- Duration: March 31 – December 19, 1990
- Teams: 7 + 1
- TV partner: PTV
- Season MVP: Jun Limpot Johnny Abarrientos Eugene Quilban
- Maharlika Cup champions: Magnolia Ice Cream
- Maharlika Cup runners-up: Philips Sardines
- Challenge Cup champions: Crispa 400
- Challenge Cup runners-up: Philips Sardines
- Philippine Cup champions: Sta. Lucia Realtors
- Philippine Cup runners-up: Burger City

Seasons
- ← 19891991 →

= 1990 Philippine Basketball League season =

The 1990 season of the Philippine Basketball League (PBL).

==New era==
Under New Commissioner Andy Jao, the Philippine Amateur Basketball League (PABL) starting the new decade will now serve as a farm league to the Professional Philippine Basketball Association (PBA). The Word "Amateur" was dropped and the league was renamed Philippine Basketball League (PBL).

==Rule changes==
- Games were now played under professional rules. The PBL will be playing four quarters of 12 minutes per period, instead of two halves of 20 minutes.
- The use of two referees, and three free throws awarding a player fouled while attempting from the rainbow territory.
- Each team is entitled five timeouts instead of four as in the old practice, instead of seven team fouls, six gets the team into penalty situation.

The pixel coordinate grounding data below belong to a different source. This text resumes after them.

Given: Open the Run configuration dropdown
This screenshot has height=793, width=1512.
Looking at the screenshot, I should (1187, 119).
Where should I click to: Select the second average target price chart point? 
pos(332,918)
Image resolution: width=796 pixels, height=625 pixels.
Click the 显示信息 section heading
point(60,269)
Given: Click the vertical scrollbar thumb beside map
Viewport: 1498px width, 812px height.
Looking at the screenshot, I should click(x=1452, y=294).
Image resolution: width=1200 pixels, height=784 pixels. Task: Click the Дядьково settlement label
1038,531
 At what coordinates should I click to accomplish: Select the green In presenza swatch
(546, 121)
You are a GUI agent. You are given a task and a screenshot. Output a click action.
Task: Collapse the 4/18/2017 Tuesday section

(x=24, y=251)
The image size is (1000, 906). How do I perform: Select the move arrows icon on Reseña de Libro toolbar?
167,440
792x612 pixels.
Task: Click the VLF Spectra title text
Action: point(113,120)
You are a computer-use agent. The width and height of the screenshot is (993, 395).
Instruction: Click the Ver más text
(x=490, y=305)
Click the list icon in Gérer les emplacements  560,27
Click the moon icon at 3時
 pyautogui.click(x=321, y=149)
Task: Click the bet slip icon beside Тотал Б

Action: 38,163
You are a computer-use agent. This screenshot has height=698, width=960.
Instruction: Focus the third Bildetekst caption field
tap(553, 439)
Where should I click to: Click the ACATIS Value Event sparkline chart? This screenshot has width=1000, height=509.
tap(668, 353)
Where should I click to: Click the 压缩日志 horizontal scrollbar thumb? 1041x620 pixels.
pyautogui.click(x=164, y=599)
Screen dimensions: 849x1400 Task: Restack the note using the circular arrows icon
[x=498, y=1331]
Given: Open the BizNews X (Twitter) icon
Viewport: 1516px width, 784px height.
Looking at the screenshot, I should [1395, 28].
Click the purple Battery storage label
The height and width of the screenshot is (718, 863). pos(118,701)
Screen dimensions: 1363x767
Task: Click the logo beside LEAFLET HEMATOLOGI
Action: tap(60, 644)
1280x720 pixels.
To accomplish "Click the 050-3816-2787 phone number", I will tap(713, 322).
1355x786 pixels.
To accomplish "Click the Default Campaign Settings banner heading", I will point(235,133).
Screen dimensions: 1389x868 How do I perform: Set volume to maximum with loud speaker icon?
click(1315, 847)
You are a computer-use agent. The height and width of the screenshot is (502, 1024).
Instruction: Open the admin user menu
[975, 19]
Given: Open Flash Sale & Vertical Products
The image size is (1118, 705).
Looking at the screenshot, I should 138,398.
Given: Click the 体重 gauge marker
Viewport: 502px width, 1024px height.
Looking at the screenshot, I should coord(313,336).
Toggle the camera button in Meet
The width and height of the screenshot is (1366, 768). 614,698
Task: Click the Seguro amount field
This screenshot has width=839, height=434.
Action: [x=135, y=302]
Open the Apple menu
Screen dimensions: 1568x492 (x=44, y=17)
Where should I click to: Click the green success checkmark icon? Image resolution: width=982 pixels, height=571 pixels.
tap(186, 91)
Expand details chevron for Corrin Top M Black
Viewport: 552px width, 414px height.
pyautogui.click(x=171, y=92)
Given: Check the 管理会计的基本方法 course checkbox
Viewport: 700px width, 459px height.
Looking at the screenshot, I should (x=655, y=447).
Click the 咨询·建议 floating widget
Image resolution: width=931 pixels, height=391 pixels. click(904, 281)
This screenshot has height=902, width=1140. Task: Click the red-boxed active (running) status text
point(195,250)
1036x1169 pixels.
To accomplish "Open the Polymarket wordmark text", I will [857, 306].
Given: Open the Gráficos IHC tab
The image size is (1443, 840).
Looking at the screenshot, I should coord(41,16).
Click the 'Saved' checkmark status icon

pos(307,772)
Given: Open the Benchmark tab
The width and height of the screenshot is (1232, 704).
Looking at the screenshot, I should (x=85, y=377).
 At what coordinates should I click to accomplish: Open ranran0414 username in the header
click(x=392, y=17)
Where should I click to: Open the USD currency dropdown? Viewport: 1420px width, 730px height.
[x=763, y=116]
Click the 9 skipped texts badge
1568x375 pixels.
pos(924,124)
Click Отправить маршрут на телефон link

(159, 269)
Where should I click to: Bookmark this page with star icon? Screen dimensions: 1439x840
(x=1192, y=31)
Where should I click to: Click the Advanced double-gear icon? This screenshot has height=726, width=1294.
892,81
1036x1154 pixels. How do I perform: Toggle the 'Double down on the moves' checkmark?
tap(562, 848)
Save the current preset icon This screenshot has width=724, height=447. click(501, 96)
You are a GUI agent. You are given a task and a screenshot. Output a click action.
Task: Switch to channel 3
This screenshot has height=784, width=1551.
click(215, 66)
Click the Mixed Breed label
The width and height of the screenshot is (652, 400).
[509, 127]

Only man defense will be allowed, players fouled during penalty situation will be automatically awarded two free throws, eliminating one-and-one and the right to wave.
- A unique rule the PBL implemented was the way an extension is decided, instead of a five-minute extra period, winners will be decided by a tie-breaker, awarding victory to the team that first scored seven points in the extension. According to Commissioner Andy Jao, who apparently was inspired by tennis rules on tie-break, this will eliminate multiple extensions that tend to prolong the game.

==All-star game==
A PBL All-star game serve as a fitting preliminary game for the much awaited PBA All-star game on June 3 at the ULTRA. Standout PBL players were divided into two teams and the respective coaches were Derek Pumaren and Francis Rodriguez. The North team with players coming from Luzon were composed of Eric Reyes, Eugene Quilban, Joey Guanio, Victor Pablo, Vergel Meneses, Johnedel Cardel, Rene Hawkins, Johnny Abarrientos, Jayvee Gayoso and Arthur dela Cruz. The South team from Visayas and Mindanao had Bonel Balingit, Mark Anthony Tallo, Emilio Chuatico, Edgar Macaraya, Jun Limpot, Bong Ravena, Allen Sasan, Jun Jabar and Cebu sensation Felix Duhig. The Northerners won the exhibition match, 107-102. Named Most Valuable Player of the game was Eugene Quilban of Sta.Lucia Realty.

==Maharlika Cup==

|  | Qualified for semifinals |

| Team Standings | Win | Loss | PCT |
|---|---|---|---|
| Magnolia Ice Cream | 9 | 3 | .750 |
| Sta.Lucia Realtors | 8 | 4 | .667 |
| Philips Sardines | 8 | 4 | .667 |
| Crispa 400 | 6 | 6 | .500 |
| Burger City | 6 | 6 | .500 |
| Agfa Color XRG | 3 | 9 | .250 |
| Sarsi Bottlers | 3 | 9 | .250 |

Magnolia Ice Cream and Philips Sardines Canners went on to play in the championship, the Ice Cream Makers retains the Maharlika Cup title with a 3-1 series victory. In Game four, regulation play ended at 89-all, the "first to score seven" rule in the extension period had Magnolia ahead, 95-93, Johnedel Cardel of the Ice Cream Makers was unaware that his team needed only a point to win, he flicked in a triple that swished the net and sent the Magnolia supporters into a frenzied celebration.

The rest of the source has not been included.